René and Edith are still in India, where they have sailed most of the western coastline and are staying in the city of Cochin on their beloved classic sailing yacht Alondra. Edith, now 5-months pregnant, and René are working on the maintenance while enjoying the vibrant and frantic culture of this majestic yet almost impossible to live in country.
Just below the port city of Cochin, where the Volvo Ocean Race was held in December 2008, a vast inland waterway area is created. The popular means of transport there is the ‘snake boat’, a 100 to 120-foot long wooden canoe. Once a year, mega-snake boats meet for the National Championship. René and Edith found out all about this magical race.
“More than a hundred?” I ask again, doubtfully. “Yes, sometimes 115 men row!” the man replies as I look at the over 40-metre long and 1-metre wide colossus on our side.
What strikes me the most about this snake boat, is the perfection with which it is made. It is incomprehensible how such a streamlined and sturdy boat can be put together with only a hammer and a chisel. Every 70 centimetres there are cross-connections between the rafters which later serve as seats for rowers.
Originally these long snake boats were used for warfare. These stretched canoes can not only take many warriors with them, but they can also achieve great speeds and engage in combat with each other. Now, 300 years later, there is still a battle on the water. And here in Kerala, it is the event of the year. The very best boats with the very best rowers are allowed to participate and enjoy great fame.
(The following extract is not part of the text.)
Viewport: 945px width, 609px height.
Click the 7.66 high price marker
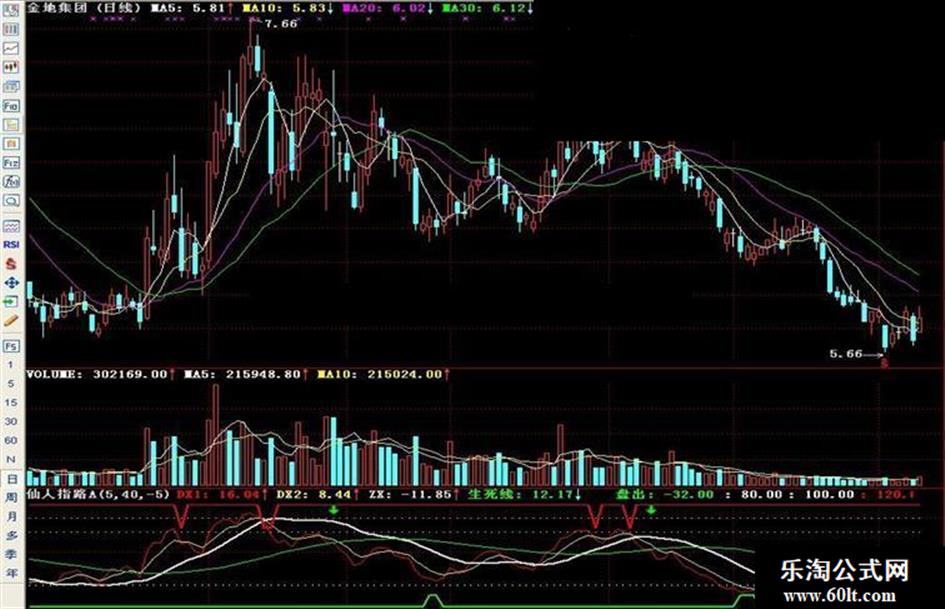tap(281, 24)
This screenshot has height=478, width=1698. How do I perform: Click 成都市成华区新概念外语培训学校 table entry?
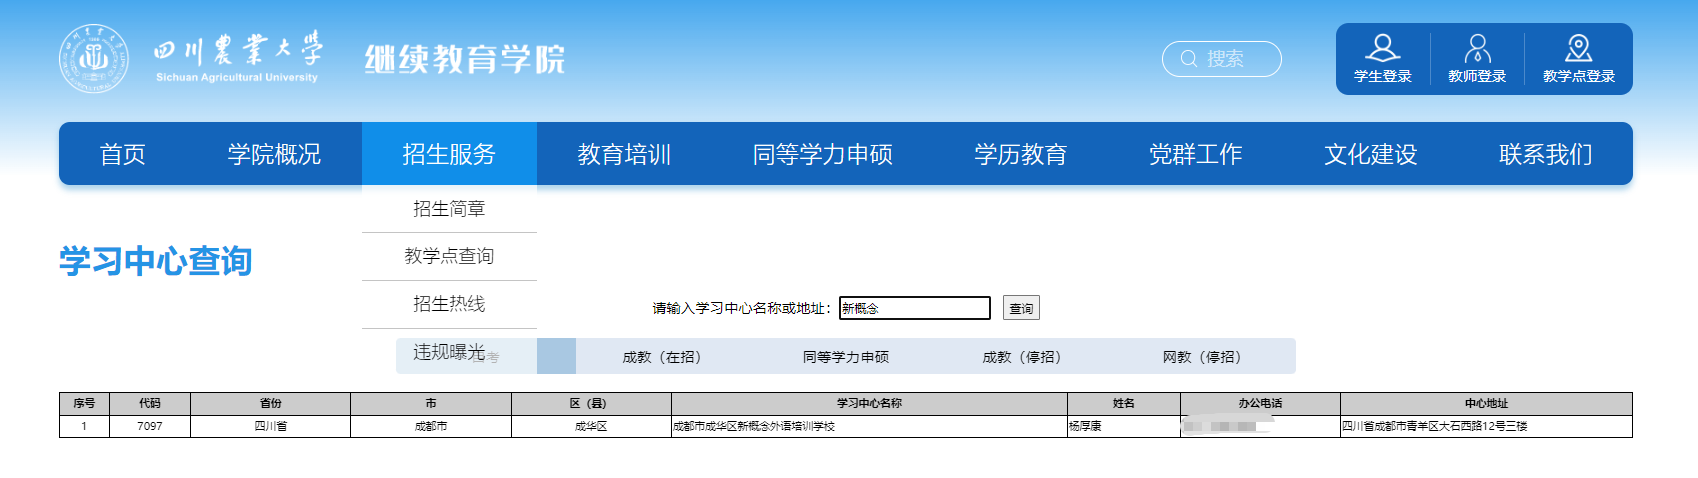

While there are more races during the year, Alleppey is the most important one. Months of preparation precede the event, and bets on the final 19 boats are promptly closed. For weeks the media keeps an eye on everything and everyone, and the national newspapers are full of the daily happenings on everything around the race. Edith and I decide we’re going to join the craziness and travel to where it happens, Alleppey.
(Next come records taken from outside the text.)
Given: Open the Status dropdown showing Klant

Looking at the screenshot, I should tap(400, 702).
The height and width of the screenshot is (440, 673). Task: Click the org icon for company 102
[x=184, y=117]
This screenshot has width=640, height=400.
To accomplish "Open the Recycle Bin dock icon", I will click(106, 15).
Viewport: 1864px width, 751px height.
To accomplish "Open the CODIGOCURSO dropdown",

“Yes, come in! You should even look into my office!” says a somewhat chubby man proudly while he leads us into his castle-like house. Yes, if they are rich in India, then they are really rich! The house looks more like a palace, and the office resembles a ballroom, and I doubt if the owner ever sits or works here. The walls are filled with prizes, jars metres high, and photos of Arun’s snake boat. Arun is in the wood trade. Owning the boat earned him even more prestige and respect. With a lot of love and even more money, a racing miracle is treated like a true champion. This Formula 1 boat has its own house and maintenance team and is treated with oil and attention.
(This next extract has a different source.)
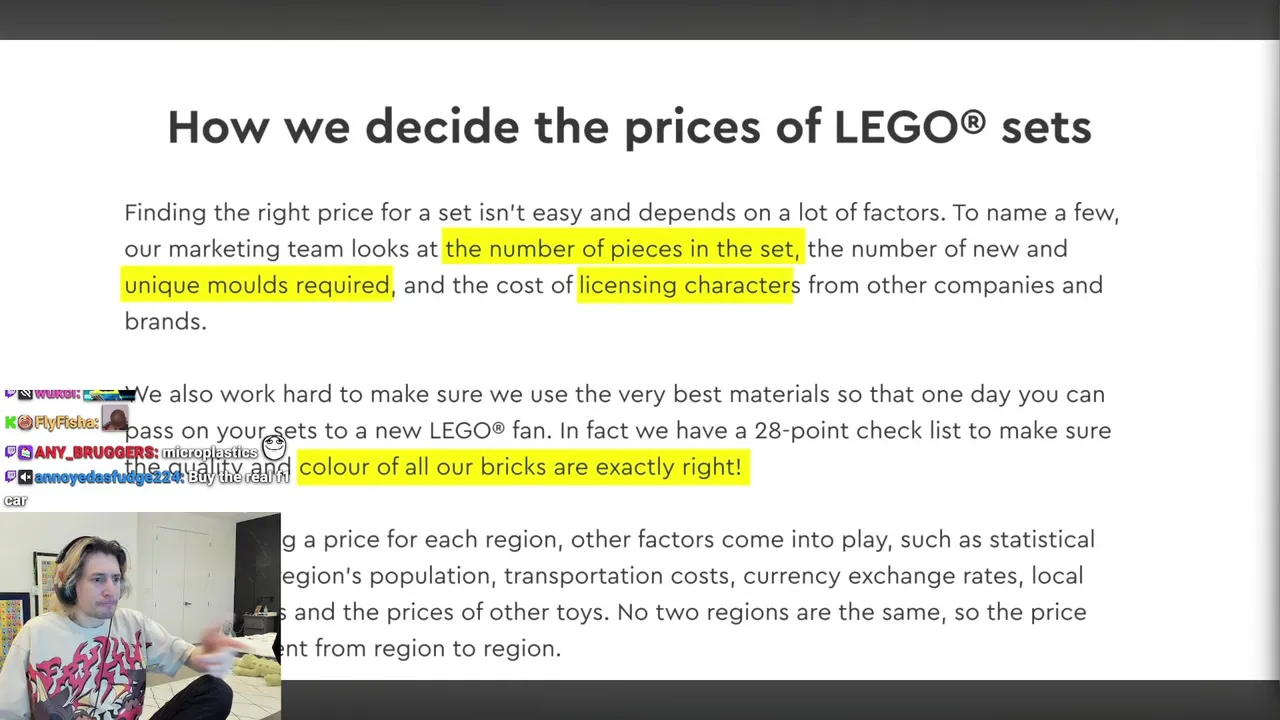Image resolution: width=1280 pixels, height=720 pixels.
Task: Click the "How we decide the prices" heading
Action: point(629,127)
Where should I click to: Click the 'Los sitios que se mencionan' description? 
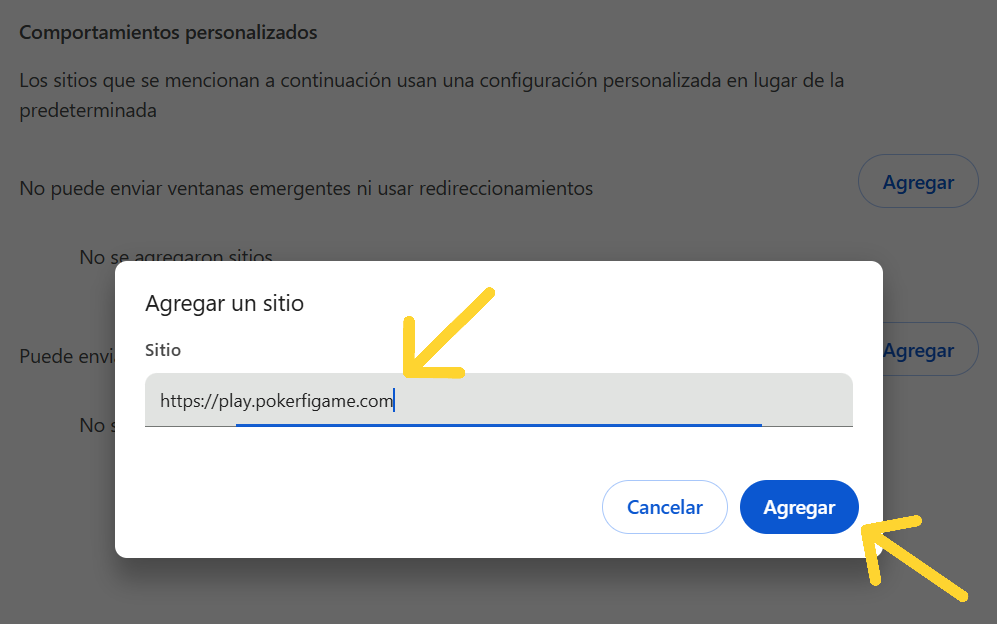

Amazed at the apparent fame, I ask who the rowers are. “Well,” Arun nods weightily, “that is a very important job for me.” Weeks of discussions precede the assignment to the rowing club. Only the best are allowed to compete for Arun’s favours, and after numerous discussions, tactical oversights and politics, they finally get chosen for the event. Then follows a period of heavy training, and finally comes the day of the race to determine success or disaster.
Two days before the start of the race Edith and I are watching several snake boats exploring the two-kilometre course set out in the main channel. Closely followed by anyone that has a press card. Every rower, 113 per boat, is profiled in the press with intrigue.
And then the day of the race is upon us. Everyone who is anyone in Cochin’s society is there. Hundreds of thousands crowd the banks with police boats, or whatever passes for that, making the chaos complete. Arun confidently strides into the floating stadium along the track, stared at by the crowd, shaking hands with ministers, escorted by the ever-helpful police force. Edith gets another wink, and, like a true ruler, he gets one of the very best places in the house together with his family.
I am aboard a friend’s speedboat to watch the whole thing from nearby. Edith has managed to get a place on the TV tower, a perfect spot to watch the race. Right in front of me, the first boat is already sinking. There is no panic. Police boats shoot up and drag the colossus with its crew to the shore. Hundreds of spectators, often up to their waists in the water, empty the boat in minutes. The rowers, wet, climb back aboard and continue on their way.
Just when I’m starting to get used to the craziness around me, the starting gun goes off. Arun’s crew row wildly, and within seconds the snake boats spray through the water. In the middle of the boat, drummers indicate the cadence, and the captain and helpers whistle and shout at their men. Water splashes up metres high. The crowd goes insane and screams at the top of their lungs. I can already see the headlines in the newspaper.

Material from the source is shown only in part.